If working with around 260 taxa, we can run our dataset with only one fossil
constraint at the base of the tree to get a starting
topology which was then used for another analysis with 12 fossil constraints.

Alternatively, when working with more taxa (>320 based on our experience), we
can’t even run BEAST with a single fossil constraint to get a starting topology.
So we normaly run MrBayes to get a starting topology with branch lengths, then
making it ultrametric in r8s program, and then insert that ultrametric topology
into xml file for BEAST (method used by collaborators in Holland as well).
People might have other ways too, and we wanted to get ideas how best to get a
starting tree.

Another question is how to deal with large matrices with data partitioning. The
way our collaborators in Holland do it is by directly editing the XLM file and
following Couvreur (http://tlpcouvreur.googlepages.com/beastpartitioning).

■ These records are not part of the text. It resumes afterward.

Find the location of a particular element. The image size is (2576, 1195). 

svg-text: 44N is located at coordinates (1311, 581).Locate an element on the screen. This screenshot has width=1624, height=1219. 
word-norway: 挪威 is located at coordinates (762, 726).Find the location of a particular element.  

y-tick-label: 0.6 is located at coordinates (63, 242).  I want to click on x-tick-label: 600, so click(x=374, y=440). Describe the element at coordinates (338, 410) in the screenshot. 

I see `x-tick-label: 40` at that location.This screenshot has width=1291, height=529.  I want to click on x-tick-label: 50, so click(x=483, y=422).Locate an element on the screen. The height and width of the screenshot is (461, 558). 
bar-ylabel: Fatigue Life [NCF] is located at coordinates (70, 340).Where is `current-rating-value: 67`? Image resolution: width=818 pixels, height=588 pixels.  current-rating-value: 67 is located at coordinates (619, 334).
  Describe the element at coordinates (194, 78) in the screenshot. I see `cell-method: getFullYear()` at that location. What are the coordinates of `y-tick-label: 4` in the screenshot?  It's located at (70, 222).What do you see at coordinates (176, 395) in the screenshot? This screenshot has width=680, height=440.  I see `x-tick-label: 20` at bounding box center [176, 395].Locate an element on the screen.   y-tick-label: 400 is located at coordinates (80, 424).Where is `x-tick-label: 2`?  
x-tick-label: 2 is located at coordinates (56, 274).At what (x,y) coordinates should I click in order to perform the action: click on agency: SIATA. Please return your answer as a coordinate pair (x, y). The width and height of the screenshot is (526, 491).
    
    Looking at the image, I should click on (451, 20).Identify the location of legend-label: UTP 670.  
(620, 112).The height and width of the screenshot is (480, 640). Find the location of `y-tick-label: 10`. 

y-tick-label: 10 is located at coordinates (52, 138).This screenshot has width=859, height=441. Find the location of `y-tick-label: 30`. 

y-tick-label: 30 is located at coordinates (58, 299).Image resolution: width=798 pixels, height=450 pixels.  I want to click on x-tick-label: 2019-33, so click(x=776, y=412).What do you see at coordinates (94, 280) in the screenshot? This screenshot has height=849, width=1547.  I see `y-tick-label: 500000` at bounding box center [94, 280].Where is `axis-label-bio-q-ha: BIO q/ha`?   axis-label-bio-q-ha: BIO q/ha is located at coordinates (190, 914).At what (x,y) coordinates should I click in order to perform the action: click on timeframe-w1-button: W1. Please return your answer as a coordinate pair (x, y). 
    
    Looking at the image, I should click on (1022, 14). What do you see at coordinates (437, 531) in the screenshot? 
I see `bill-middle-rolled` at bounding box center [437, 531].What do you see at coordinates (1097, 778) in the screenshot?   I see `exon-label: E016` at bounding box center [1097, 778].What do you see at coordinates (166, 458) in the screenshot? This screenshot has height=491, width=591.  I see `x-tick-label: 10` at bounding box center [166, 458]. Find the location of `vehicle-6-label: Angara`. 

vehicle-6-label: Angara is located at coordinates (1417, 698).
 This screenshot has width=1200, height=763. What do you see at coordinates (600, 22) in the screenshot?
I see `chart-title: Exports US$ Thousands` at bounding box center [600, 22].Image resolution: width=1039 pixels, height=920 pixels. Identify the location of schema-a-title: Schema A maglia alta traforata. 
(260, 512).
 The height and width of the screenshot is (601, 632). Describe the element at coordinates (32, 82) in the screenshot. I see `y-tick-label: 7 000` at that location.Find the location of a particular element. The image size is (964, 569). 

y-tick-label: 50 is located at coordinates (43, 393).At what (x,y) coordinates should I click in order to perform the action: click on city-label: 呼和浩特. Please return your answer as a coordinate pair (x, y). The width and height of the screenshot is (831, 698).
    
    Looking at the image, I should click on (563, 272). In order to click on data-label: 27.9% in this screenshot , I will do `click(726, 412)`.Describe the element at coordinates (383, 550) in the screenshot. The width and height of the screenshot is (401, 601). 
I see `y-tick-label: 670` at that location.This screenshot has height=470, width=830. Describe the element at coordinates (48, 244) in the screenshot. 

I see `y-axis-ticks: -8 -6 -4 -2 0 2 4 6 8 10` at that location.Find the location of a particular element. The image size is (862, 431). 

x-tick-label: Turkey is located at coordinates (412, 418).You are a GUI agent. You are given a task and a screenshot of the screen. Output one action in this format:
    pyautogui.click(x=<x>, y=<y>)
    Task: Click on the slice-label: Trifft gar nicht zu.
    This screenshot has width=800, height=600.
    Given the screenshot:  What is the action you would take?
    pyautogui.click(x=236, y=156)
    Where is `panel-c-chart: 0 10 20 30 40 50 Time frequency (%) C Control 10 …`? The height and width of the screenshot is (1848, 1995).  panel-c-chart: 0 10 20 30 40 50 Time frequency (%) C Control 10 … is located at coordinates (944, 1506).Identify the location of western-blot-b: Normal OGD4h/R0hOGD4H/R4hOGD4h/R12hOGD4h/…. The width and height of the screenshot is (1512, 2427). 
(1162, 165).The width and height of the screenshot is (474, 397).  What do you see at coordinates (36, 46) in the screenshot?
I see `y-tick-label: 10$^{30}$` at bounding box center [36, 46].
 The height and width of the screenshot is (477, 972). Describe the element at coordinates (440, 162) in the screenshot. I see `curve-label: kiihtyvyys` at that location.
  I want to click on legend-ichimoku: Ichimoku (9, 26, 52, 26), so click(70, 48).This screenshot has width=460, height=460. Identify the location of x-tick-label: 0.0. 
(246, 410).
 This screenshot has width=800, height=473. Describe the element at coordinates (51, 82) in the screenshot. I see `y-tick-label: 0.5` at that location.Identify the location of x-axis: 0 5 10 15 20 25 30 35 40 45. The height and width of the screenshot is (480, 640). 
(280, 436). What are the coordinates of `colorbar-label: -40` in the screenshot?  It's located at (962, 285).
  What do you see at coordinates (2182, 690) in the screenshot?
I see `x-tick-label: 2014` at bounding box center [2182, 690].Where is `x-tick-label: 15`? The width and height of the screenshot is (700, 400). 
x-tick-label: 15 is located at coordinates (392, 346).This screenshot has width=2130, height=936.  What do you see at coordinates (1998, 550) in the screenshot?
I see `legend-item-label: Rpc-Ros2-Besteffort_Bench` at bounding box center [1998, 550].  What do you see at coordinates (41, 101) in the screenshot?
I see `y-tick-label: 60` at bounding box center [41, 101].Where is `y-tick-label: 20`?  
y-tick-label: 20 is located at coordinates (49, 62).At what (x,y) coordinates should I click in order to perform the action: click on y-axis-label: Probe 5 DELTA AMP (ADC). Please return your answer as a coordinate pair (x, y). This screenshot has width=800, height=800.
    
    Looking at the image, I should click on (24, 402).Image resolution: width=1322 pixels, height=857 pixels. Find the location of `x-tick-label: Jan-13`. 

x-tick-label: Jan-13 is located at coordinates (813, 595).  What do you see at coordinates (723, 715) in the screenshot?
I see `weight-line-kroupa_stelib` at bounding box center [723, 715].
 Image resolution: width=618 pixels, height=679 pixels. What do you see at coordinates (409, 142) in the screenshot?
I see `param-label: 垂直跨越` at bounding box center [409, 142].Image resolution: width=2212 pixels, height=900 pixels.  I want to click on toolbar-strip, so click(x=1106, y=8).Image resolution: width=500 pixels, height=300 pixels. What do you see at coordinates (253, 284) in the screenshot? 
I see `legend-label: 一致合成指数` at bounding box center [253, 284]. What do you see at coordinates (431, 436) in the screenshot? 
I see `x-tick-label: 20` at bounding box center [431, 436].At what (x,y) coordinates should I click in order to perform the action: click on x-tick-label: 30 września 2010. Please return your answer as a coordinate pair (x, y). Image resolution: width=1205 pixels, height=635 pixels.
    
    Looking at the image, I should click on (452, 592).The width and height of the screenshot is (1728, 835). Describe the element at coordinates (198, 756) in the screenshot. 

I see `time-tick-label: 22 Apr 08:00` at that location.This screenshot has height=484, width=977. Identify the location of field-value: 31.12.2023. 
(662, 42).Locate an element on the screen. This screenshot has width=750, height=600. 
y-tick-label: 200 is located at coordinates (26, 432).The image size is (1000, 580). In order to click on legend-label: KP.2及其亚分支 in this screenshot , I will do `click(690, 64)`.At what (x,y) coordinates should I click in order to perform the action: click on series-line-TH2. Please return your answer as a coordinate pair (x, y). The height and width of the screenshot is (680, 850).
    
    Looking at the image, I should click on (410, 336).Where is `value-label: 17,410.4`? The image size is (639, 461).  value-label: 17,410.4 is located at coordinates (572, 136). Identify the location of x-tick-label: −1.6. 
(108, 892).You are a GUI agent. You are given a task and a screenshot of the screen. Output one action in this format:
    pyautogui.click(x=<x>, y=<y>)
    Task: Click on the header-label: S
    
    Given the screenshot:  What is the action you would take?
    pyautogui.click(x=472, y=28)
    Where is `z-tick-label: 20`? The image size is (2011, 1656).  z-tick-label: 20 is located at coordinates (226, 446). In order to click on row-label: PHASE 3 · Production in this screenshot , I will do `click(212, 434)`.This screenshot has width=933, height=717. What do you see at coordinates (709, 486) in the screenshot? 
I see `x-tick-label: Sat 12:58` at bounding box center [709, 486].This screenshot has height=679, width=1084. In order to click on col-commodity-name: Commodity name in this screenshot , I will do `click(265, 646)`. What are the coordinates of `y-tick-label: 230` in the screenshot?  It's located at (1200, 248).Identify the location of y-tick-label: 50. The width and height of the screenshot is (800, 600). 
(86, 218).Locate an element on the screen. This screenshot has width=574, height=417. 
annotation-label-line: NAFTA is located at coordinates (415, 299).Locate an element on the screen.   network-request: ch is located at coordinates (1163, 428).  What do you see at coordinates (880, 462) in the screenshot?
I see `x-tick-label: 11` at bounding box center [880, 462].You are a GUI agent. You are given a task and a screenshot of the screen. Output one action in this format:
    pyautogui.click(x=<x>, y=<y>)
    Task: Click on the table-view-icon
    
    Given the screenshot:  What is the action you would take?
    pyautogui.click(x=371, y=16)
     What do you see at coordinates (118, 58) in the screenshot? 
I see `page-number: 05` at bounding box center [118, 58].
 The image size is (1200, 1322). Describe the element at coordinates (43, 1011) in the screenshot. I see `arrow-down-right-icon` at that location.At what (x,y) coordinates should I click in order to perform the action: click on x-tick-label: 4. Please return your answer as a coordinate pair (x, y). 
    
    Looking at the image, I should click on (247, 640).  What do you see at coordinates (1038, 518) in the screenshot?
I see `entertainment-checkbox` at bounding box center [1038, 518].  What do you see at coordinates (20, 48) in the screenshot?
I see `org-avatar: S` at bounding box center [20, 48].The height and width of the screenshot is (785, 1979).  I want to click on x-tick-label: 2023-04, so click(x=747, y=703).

If you have any ideas/opinions/methodological comments how best to deal with
large matrices/data partitiones in BEAST, it would be really good to see what
you think. Any response appreciated!

--
Tiina Sarkinen
D.Phil. student
Department of Plant Sciences,University of Oxford
South Parks Road, Oxford, OX1 3RB, UK

Couvreur, Thomas

unread,

Feb 18, 2008, 10:17:48 AM2/18/08

to tiina.s...@plants.ox.ac.uk, beast...@googlegroups.com

Hi Tiina,

The method with which you generate the starting tree (and corresponding
branch lengths) is not very important as long as it is a reasonable
hypothesis of the relationships between the specimens within your
dataset allowing the generation of a good enough initial tree likelihood
(that is of course if you are also looking to infer the tree topology
using BEAST). The starting tree gives BEAST a little nudge in the right
direction instead of having it crash from the start because it was too
far from the optimum. Besides from that the starting tree doesn t
influence the outcome of the analysis. At least that is what I have seen
with my datasets...

What I do is run a 'maximum parsimony' analysis and then make it
ultrametric with r8s. MP is good for large datasets cause you will get
your basic tree quickly using parsimony ratchet for example. With
MrBayes you would actually have to do the Bayesian analysis twice and
that can take forever with large datasets... Up to now this way has
always worked.

I am hoping that my website will be obsolete in the near future :) I
havn t come across any other way to partition a dataset in BEAST
(correct me if I wrong).